REQUIRED WORK:
[1] Retype the passage of the MapReduce text between "Let's look at" and "the mrjob docs.", inclusive.
[2] Name every method defined in the MRMostUsedWord class of the MapReduce text.
[3] Answer these questions from the MapReduce text:
(a) Which Python library does it recommend for the examples?
(b) In the word count example, what count does the mapper yield alongside each word?
(c) In how many parts is the most-used-word job carried out?

You can, for example, choose to have a single reducer, in which case all records will be moved to a single reducer instance on a single machine, which can make combining all the records easier (but if you’ve got a lot of data to reduce, this could become a bottleneck). It all depends on how the data is split across the nodes, and how the map/reduce functions affect that.

You could have a map function that, for most keys, doesn’t do much, but for certain keys, produces loads of records. This means that, even if your input data is distributed evenly, the data out of your map phase will all be on one node, making that node a bottleneck, both for speed and potential failure (all the important work is done by a single node, so if it fails, everything needs redoing).

Essentially, writing MapReduce jobs often becomes a tuning/tweaking exercise, balancing data across nodes in all the phases so no one phase takes too long, that all mappers/reducers do similar amounts of work, that shuffling load is minimised, and that the right balance between parallelism and throughput is struck - you may be able to split the task over 200 mappers, but is it faster than splitting it across two?

There's a lot more to all this, as I'm sure you can imagine - keying/shuffling strategies to minimise data transfer, tweaking parallelism on mappers and reducers to hit the sweet spot where increased parallelism gives the most reward. You can customise almost all aspects of MapReduce, from how records are keyed, to the logic of the shuffle steps and how records are combined together, so you have an immense amount of control.

Examples

Word Count

Let's look at the word counting example we used earlier in the diagram. If we work in Python (because we like Python, right?), then our best bet is a library called mrjob. These examples have, for the most part, been pulled from the mrjob docs.

To jump straight to the end, here’s what the final code would look like, more or less (some of the I/O has been skipped for brevity):

from mrjob.job import MRJob
import re

WORD_RE = re.compile(r"[\w']+")

class MRWordCount(MRJob):

    def mapper(self, _, line):
        for word in WORD_RE.findall(line):
            yield (word.lower(), 1)

    def reducer(self, key, values):
        yield key, sum(values)

if __name__ == '__main__':
    MRWordCount.run()

How does this work? Well, each mapper takes a line of the input text, yielding each word with a count of 1. The reducer will take a single key (word) at a time, with a list of all the values assembled by the mappers (this will be a list consisting of one ‘1’ for each instance of the key parsed by the mappers). It then sums up the values and yields them alongside the key. Simples!

Most used word

To add a little more complexity, let’s try and find the most used word in the text, along with the number of times it’s used. Again, here’s the final code first:

from mrjob.job import MRJob
from mrjob.step import MRStep
import re

WORD_RE = re.compile(r"[\w']+")

class MRMostUsedWord(MRJob):

    def steps(self):
        return [
            MRStep(mapper=self.mapper_get_words,
                   combiner=self.combiner_count_words,
                   reducer=self.reducer_count_words),
            MRStep(reducer=self.reducer_find_max_word)
        ]

    def mapper_get_words(self, _, line):
        for word in WORD_RE.findall(line):
            yield (word.lower(), 1)

    def combiner_count_words(self, word, counts):
        yield (word, sum(counts))

    def reducer_count_words(self, word, counts):
        yield None, (sum(counts), word)

    def reducer_find_max_word(self, _, word_count_pairs):
        yield max(word_count_pairs)

if __name__ == '__main__':
    MRMostUsedWord.run()

As you can see, the complexity has jumped a fair bit. We’re doing this in two parts. Firstly, we’re performing the same operations as before - finding counts for every word in the text. Then, we find the maximum count, and the word associated with it.

ENTRIES:

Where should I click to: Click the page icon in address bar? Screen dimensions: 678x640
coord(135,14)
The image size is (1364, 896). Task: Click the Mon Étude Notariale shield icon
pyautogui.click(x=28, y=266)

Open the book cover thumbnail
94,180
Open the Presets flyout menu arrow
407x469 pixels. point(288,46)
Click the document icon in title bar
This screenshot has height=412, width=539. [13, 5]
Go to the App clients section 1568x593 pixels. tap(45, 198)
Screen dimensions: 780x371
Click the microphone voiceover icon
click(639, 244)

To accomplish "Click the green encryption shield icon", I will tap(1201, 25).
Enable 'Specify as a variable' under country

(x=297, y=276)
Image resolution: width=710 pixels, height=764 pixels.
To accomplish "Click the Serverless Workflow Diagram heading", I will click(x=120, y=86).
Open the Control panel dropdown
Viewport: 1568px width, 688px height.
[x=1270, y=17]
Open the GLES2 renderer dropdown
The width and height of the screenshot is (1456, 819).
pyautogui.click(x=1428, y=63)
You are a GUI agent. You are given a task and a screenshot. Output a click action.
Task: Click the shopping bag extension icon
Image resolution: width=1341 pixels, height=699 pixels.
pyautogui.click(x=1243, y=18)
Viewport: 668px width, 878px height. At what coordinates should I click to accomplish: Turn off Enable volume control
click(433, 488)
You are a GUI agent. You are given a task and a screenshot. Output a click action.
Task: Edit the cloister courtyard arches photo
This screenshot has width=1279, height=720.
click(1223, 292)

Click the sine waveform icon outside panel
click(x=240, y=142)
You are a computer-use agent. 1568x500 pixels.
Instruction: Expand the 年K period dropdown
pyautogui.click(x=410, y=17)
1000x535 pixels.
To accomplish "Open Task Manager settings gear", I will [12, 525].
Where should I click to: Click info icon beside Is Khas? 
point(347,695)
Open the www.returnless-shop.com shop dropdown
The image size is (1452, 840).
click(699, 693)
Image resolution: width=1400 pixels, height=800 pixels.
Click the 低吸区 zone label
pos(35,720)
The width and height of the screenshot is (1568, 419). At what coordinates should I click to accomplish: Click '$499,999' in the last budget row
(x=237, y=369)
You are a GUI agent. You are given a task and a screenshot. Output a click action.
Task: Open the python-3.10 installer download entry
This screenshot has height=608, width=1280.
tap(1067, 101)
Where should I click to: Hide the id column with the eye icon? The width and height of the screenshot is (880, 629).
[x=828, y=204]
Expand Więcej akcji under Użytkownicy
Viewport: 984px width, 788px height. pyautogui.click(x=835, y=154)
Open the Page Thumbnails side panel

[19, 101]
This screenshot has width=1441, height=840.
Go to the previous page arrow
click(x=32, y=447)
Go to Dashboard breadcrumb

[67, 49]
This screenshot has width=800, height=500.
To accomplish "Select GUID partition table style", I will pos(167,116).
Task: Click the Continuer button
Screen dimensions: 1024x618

EXPECTED ANSWERS:
[1]
Let's look at the word counting example we used earlier in the diagram. If we work in Python (because we like Python, right?), then our best bet is a library called mrjob. These examples have, for the most part, been pulled from the mrjob docs.

[2]
steps
mapper_get_words
combiner_count_words
reducer_count_words
reducer_find_max_word

[3]
(a) mrjob
(b) 1
(c) Two